Knox went on to teach at North Carolina A&T State University before becoming the head of chemistry at Talladega College in Alabama. During this time, his two brothers, Larry and Clinton, both earned doctorates, with Larry studying chemistry and later joining Knox on the Manhattan Project. Clinton, on the other hand, was the first African-American secretary to the US Mission to the North Atlantic Treaty Organization (NATO) and a former US Ambassador to Dahomey (Benin) and Haiti. Clinton made headlines in 1973 when he was held hostage in Haiti for 17 hours by revolutionaries demanding money and the release of some political prisoners.

Manhattan Project

Knox contacted Willard Libby (a Nobel laureate) in 1942 and asked to join his war work at Columbia University in New York City.

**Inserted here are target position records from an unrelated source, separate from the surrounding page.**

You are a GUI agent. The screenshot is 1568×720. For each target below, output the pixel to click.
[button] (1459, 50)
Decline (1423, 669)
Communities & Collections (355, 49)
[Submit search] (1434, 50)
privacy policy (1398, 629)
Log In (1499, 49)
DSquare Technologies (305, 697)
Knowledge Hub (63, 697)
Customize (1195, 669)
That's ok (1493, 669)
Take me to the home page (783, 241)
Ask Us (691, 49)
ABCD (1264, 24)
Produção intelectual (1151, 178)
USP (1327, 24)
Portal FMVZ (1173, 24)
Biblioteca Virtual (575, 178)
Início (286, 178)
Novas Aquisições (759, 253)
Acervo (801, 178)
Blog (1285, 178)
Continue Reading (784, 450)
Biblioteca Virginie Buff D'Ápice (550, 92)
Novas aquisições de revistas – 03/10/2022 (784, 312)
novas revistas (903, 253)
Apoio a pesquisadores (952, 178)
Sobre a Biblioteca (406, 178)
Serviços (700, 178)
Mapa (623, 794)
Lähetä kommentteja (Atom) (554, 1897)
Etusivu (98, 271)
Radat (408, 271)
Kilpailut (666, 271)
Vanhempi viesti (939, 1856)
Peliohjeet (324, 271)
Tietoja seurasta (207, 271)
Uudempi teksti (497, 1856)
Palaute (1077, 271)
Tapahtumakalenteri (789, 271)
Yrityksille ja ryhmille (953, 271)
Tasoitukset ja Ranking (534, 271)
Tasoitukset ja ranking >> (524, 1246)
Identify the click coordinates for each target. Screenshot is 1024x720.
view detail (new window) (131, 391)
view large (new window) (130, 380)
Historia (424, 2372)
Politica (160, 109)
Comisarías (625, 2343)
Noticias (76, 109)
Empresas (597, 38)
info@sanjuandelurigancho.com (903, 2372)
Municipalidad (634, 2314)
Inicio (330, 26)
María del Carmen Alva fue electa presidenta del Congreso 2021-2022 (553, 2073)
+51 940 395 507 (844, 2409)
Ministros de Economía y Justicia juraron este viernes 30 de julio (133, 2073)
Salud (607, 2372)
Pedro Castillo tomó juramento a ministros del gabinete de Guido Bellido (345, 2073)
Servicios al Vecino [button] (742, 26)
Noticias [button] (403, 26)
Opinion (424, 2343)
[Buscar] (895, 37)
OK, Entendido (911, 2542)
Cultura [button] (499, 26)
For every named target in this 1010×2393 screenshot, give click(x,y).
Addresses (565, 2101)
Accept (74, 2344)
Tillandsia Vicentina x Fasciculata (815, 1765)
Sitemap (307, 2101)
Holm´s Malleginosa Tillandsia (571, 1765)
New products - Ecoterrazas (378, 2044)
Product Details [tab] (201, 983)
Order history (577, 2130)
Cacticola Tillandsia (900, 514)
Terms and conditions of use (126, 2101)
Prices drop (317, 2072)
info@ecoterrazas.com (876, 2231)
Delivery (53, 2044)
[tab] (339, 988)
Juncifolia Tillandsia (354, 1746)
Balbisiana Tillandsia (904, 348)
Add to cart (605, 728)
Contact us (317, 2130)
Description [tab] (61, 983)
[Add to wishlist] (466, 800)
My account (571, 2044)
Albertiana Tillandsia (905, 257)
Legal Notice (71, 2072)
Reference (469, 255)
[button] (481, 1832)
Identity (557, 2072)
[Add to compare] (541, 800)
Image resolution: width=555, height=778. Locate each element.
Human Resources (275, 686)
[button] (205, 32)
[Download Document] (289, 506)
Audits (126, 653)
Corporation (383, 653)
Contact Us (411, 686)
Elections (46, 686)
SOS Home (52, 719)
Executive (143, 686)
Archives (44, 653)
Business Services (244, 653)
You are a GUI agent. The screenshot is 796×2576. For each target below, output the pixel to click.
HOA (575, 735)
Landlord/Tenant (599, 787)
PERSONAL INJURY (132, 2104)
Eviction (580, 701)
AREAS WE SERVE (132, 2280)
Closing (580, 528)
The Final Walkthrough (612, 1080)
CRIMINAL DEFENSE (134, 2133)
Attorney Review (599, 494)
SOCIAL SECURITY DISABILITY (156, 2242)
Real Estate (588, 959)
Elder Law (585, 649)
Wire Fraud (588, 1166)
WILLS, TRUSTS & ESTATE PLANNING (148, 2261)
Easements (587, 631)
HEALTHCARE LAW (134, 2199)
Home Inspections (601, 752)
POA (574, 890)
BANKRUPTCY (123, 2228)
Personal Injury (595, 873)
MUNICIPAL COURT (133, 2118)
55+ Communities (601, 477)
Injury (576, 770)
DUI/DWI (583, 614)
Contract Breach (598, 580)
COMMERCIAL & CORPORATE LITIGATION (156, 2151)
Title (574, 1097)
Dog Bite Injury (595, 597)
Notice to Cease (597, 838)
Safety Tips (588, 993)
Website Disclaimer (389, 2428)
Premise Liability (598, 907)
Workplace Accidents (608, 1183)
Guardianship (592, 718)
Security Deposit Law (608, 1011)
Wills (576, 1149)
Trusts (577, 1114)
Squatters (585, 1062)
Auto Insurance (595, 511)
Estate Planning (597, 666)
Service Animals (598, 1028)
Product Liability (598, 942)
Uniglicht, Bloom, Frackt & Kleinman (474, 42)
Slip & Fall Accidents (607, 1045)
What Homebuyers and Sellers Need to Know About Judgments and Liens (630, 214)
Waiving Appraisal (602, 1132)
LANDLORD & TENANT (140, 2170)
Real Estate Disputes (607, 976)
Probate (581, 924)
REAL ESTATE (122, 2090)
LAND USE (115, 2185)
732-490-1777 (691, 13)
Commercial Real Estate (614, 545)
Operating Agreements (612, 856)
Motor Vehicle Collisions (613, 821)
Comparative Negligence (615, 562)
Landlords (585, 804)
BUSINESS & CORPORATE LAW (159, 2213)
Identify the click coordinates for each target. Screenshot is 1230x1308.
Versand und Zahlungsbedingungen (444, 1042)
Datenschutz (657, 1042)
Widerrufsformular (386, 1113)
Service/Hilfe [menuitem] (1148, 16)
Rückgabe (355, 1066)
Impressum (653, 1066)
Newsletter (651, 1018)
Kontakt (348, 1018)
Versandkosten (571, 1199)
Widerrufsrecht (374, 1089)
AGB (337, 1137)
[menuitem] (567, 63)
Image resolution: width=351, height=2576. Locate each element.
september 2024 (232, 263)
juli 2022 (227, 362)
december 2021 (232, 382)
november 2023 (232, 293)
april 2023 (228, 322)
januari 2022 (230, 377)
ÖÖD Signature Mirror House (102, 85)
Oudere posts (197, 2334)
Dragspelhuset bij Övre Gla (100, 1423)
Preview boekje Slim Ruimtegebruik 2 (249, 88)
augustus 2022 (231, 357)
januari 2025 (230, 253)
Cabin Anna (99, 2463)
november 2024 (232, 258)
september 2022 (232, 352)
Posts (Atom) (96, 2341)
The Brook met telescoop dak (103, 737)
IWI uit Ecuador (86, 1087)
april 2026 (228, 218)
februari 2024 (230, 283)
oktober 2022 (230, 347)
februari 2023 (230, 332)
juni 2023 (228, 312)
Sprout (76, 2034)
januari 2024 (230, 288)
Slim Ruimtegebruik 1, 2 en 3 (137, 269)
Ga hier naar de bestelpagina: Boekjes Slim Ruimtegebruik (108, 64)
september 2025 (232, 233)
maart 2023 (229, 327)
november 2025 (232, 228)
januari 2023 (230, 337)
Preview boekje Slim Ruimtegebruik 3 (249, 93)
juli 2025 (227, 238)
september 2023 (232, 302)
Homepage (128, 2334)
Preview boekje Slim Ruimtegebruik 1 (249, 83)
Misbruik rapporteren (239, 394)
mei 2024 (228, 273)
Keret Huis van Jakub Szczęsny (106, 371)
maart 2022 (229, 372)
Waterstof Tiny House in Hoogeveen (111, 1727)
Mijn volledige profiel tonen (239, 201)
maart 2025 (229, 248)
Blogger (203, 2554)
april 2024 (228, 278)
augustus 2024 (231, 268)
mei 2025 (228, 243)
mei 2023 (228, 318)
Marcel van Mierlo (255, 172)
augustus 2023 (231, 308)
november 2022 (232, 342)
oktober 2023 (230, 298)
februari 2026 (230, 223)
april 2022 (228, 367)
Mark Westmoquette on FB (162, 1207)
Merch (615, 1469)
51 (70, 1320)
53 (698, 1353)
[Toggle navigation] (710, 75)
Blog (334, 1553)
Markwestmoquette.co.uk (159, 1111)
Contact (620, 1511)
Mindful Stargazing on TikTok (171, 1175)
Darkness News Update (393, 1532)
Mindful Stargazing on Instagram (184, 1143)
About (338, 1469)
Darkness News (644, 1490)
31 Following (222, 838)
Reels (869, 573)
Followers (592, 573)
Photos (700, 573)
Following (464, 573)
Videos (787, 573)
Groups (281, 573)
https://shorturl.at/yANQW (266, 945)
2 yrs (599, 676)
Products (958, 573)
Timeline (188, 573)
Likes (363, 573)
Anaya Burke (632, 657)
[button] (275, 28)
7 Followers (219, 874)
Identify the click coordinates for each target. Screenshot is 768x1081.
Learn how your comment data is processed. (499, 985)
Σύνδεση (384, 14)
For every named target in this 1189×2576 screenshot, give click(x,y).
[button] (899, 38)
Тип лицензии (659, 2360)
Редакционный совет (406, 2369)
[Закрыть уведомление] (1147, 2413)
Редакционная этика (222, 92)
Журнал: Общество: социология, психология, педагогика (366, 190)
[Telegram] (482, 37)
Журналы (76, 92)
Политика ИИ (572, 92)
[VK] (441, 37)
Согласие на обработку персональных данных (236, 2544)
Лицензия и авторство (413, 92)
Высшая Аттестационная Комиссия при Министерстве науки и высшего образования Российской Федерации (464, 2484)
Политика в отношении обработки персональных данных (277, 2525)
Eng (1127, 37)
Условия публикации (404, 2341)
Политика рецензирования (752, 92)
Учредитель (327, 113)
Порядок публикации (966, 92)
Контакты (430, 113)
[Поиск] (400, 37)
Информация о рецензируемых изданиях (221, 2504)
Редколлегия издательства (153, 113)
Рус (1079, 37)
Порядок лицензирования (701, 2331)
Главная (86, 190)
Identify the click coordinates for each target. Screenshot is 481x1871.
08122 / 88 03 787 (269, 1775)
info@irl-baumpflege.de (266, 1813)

The following year, Knox joined the Manhattan Project, working on “how to use uranium hexafluoride (UF6), a highly corrosive gas, to separate isotopes and obtain the U-235 isotope required for a nuclear weapon,” according to Chemistry World.

Knox was appointed as the corrosion division’s supervisor, making him the project’s only Black supervisor. He was able to get a job as a research scientist for Eastman Kodak in 1945 because of his work in the corrosion division, where he received 21 patents in 25 years and became a coatings expert. Knox left Kodak in 1970 to return to teaching at North Carolina A&T. He left the company in 1973.

Prior to his death on July 9, 1995, leaving behind a wife and a daughter, he fought for the rights of his fellow Blacks, even becoming an active member of the National Association for the Advancement of Colored People (NAACP), which had been of enormous assistance to him during his time at Harvard.